Paper or Plastic? A true cost analysis

Plastic grocery bags have been banned or taxed to discourage their use in other countries, and recently San Francisco approved similar measures. While reusable bags are touted as an obvious alternative to disposable bags, paper bags are also seeing a resurgence, and are the standard bags at upscale grocers like Trader Joe’s. Paper bags are often assumed to be more environmentally friendly, which begs the question: what is the true cost of both bag varieties?

Numerous reports have been published on this topic, with the Washington Post and Environmental Literacy Council providing particularly good comparisons. On most counts, plastic bags come out ahead, even after comparing the true cost of two plastic bags against one paper bag (to make up for differences in bag size). Plastic bags require 50% less energy to produce and cause significantly less pollution during manufacturing. Paper bags are recycled more often, but over 85% of paper and 97% of plastic bags end up in landfills, where neither biodegrades, and where plastic bags take 90% less space.
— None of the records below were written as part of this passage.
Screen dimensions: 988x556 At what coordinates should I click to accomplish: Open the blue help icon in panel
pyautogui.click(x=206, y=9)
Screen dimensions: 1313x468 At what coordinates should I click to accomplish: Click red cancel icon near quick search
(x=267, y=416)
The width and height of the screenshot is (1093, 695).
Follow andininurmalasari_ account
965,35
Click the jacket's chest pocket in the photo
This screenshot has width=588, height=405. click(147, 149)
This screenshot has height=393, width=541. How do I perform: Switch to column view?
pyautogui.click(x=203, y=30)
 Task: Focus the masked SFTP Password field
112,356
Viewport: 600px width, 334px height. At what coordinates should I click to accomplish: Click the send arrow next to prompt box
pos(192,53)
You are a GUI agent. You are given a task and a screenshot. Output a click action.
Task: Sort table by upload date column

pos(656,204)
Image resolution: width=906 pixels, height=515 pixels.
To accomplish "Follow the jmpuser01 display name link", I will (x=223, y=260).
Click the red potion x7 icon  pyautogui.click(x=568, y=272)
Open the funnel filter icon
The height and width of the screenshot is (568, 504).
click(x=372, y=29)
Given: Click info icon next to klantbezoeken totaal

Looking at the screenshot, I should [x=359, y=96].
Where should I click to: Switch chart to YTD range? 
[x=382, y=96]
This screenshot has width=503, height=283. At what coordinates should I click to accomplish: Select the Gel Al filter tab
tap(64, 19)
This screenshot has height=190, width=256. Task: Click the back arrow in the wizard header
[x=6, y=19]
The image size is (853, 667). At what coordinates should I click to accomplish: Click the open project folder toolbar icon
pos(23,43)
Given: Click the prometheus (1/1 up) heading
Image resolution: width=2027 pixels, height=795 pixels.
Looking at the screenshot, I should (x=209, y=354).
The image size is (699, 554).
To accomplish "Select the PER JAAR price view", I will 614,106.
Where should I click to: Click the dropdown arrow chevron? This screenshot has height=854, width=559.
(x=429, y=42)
Plastic bags are criticized for endangering certain marine animals, and because they often end up as litter since are easily blown about.

Another good measure of cost is the price of the two items, since neither is heavily subsidized, and since the price that stores pay for bags represents the direct cost involved in production. Plastic bags cost 50% less than paper bags in the US (2 cents for two plastic bags versus 3-4 cents for one paper bag). Advantage plastic.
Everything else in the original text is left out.